If it is any comfort to private sector employers, when it comes to managing an employee’s entitlement to time off under a myriad of legal requirements and internal personnel policies, the federal government, as an employer, faces similar challenges. On December 3, the Office of Personnel Management issued final regulations addressing the use of sick leave for exposure to a communicable disease, a new “advanced sick leave” policy, and substitution of sick leave for FMLA to care for a seriously injured or ill covered service member. Twenty pages of discussion precede the two pages of new regulations, which illustrates what all employers have come to know—to state each entitlement is the easy part; to determine how the various laws applicable in a particular situation work together is the real challenge.

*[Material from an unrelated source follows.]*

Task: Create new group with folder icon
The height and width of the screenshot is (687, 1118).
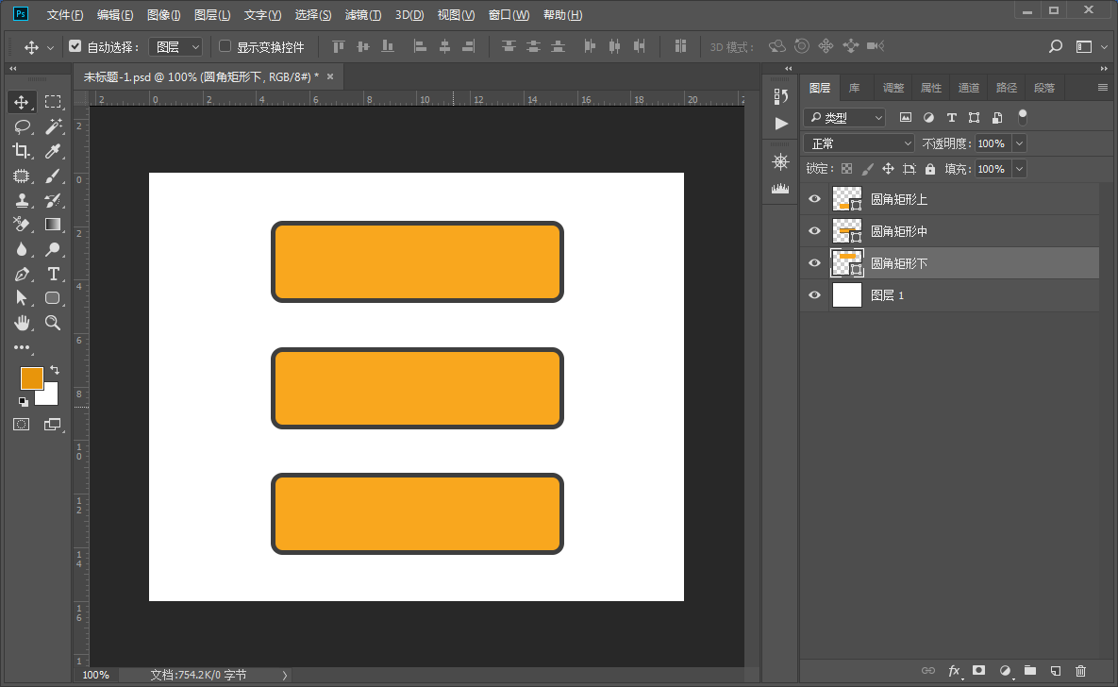Action: click(x=1030, y=670)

The discussion is proof that the most fundamental requirement to being successful in managing employee leaves, to making sure that employees receive their “entitlements” under both internal policies and the ever-increasing number of leave laws, is to have “peripheral vision,” to know all the various laws and policies that may apply in a given situation, to be able to weed out those that do not apply, to administer the leave to satisfy the requirements of those that do, and to defend any legal claim that might arise with confidence and documentation.    

The OPM’s table of the five sources of entitlements for federal employees to care for a family member or covered servicemember illustrates that the federal government, as an employer, is focused on peripheral vision as well. The examples of the interaction between sick leave and FMLA leave in the discussion  apply that vision to situations which private sector employees face regularly.  

So at least on this topic, do both the private sector and the federal government, as an employer, have the same challenges? Well, not quite. The private sector has the additional challenges of state and local leave laws.